Des années plus tard, Mordret cherche à s'emparer du royaume et de Guenièvre. Par sa faute, ce qui restait des plus grands chevaliers disparaît. Selon les versions plus tardives de la légende, c'est Mordret, avant de mourir lui-même, qui blesse mortellement Arthur lors de la bataille de Salesbières : "C'est ainsi que le père tua le fils, que le fils blessa mortellement le père".
"Comment Mordred fut tué par Arthur" par Arthur Rackham - The Camelot Project http://www.lib.rochester.edu/camelot/images/arm&a.htm. Licensed under Public Domain via Commons.

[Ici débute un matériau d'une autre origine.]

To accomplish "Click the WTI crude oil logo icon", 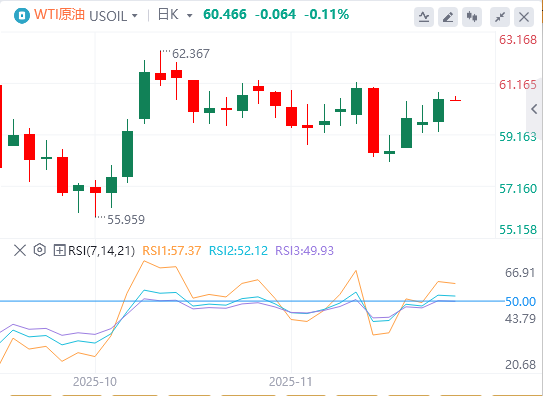I will 22,16.
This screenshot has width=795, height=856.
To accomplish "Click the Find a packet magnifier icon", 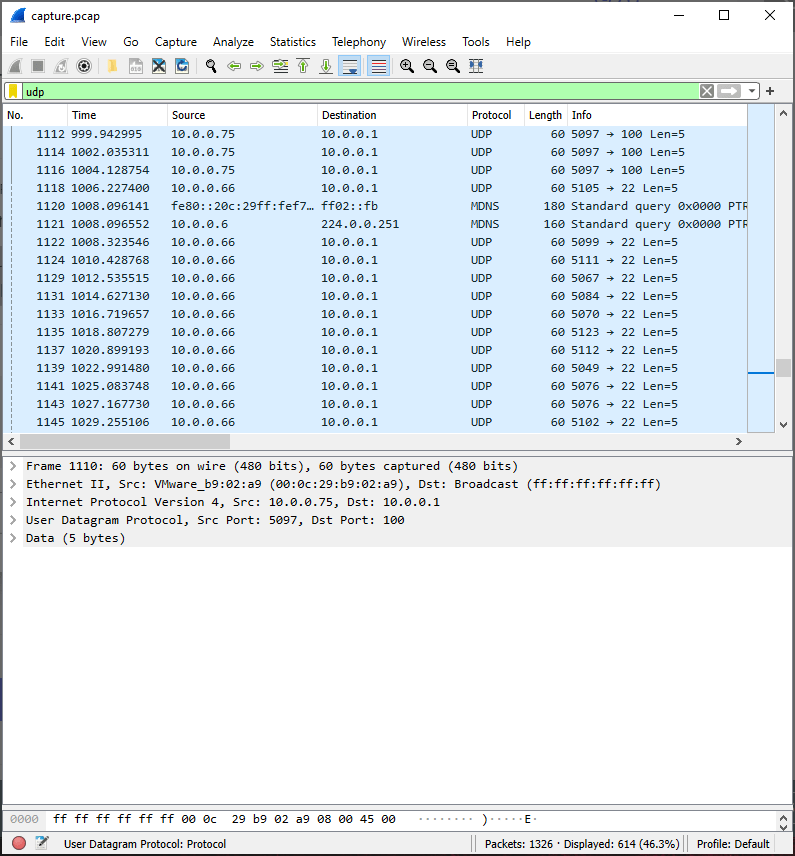I will click(x=211, y=66).
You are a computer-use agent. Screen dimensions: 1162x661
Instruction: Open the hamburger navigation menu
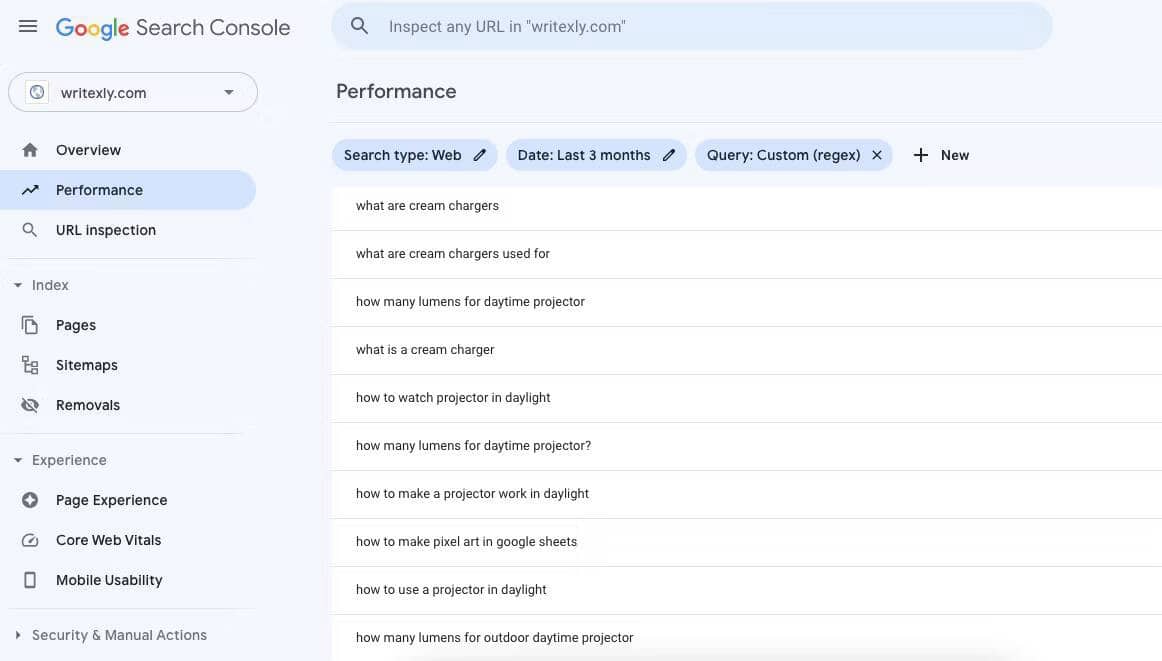[x=27, y=26]
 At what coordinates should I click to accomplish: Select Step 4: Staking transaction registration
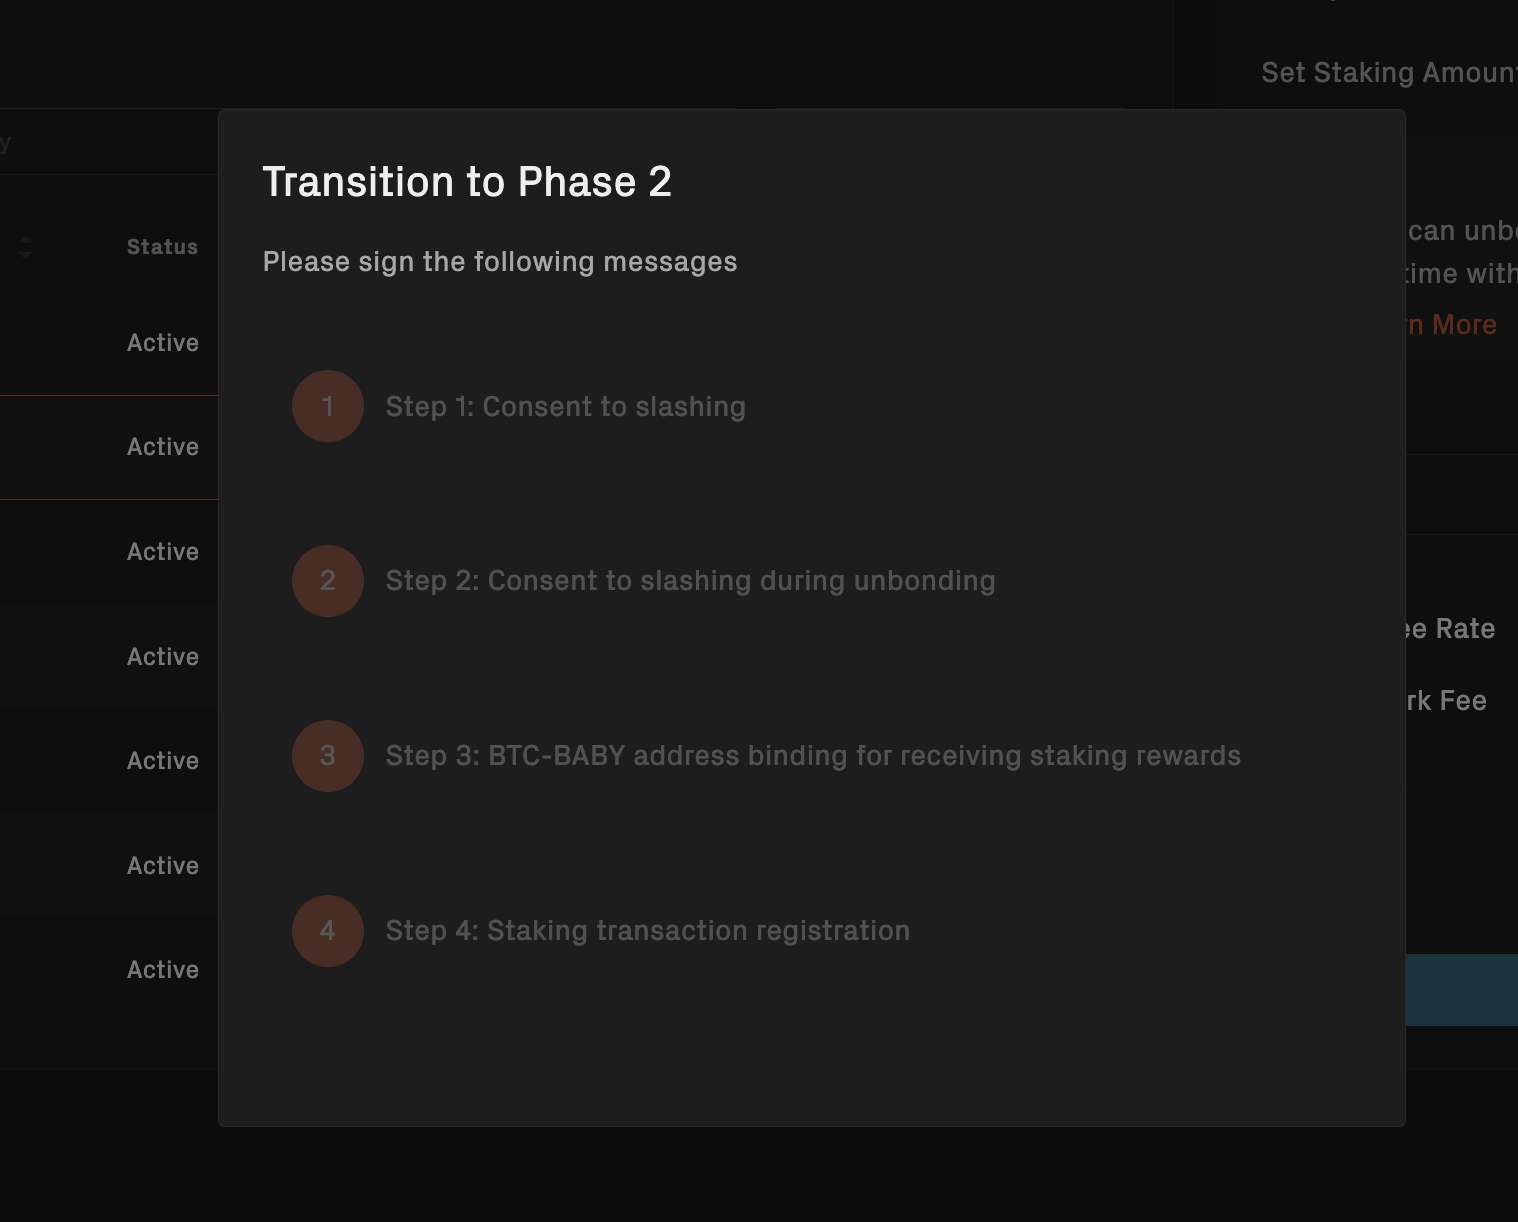coord(811,931)
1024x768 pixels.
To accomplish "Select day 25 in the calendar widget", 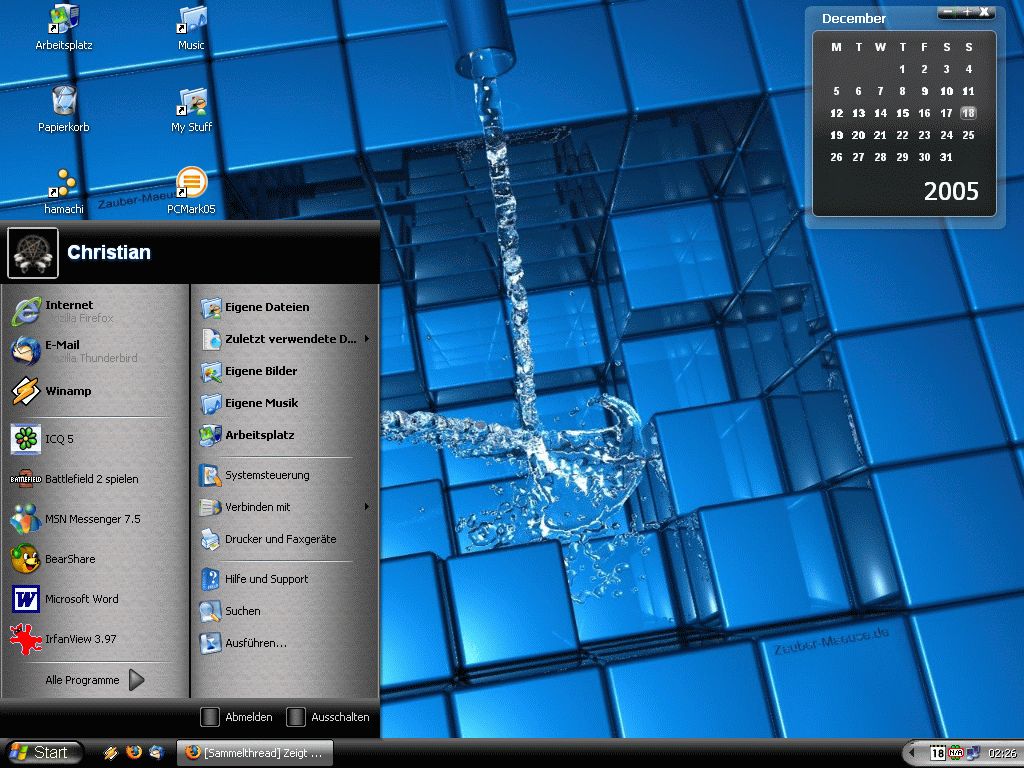I will 968,135.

WACE nous disait déjà : "Arthur, si l'histoire est véridique fut mortellement blessé au corps et se fit porter en Avalon(4) pour y soigner ses plaies. Il y est encore et les Bretons l'attendent, ainsi qu'ils le disent et l'espèrent. C'est de là qu'il reviendra, il se peut qu'il soit encore vivant", Nous sommes alors "en l'année cinq cent quarante deux après l'Incarnation". Mais les auteurs plus tardifs précisent que sur le bateau qui emmène Arthur, se trouvent plusieurs femmes dont Morgane la Fée (ou Morgain) et Viviane la Dame du Lac. Ce récit marque le crépuscule des temps aventureux et voit s'effondrer un univers héroïque. Toutefois, cette fin en demi-teinte est un des meilleurs moyens d'entretenir la légende et de donner l'espoir à ceux qui en besoin, pour tous les vaillants chevaliers qui cherchent à défendre des causes.
Vous découvrirez ensuite les multiples visages des héros du Moyen Âge dans SOUS LE HEAUME DES CHEVALIERS 1/4 : Des héros de légende, b. le meilleur chevalier du monde.
Le mois prochain, vous lirez BAS LES MASQUES, l'art de la dissimulation...
NOTES :
1 : Dans ce récit, Brut serait le héros Troyen dont descendent les Bretons, comme Énée est l'ancêtre des Romains dans l'Enéide VIRGILE.
2 : Le bouzouki est un instrument à cordes pincées de la famille du luth et de la guitare, très répandu en Grèce.
3 : Une tardive traduction française de The Once and Future King. Ce titre repose sur une citation tirée du roman de MALORY, livre 21, chapitre VII. Sur la tombe du roi on lit une citation latine Hic jacet Arthurus Rex, quondam Rexque Futurus : ci-gît le Roi Arthur qui fut Roi et le sera, (traduction de Pierre Goubert).
4 : Avalon - en gallois Ynys Avallach - est l'Île des Pommes, un lieu bienheureux, une sorte de paradis terrestre de la mythologie celtique, voir LE POINT SUR LES ÎLES 1/4 : L'île des mystères.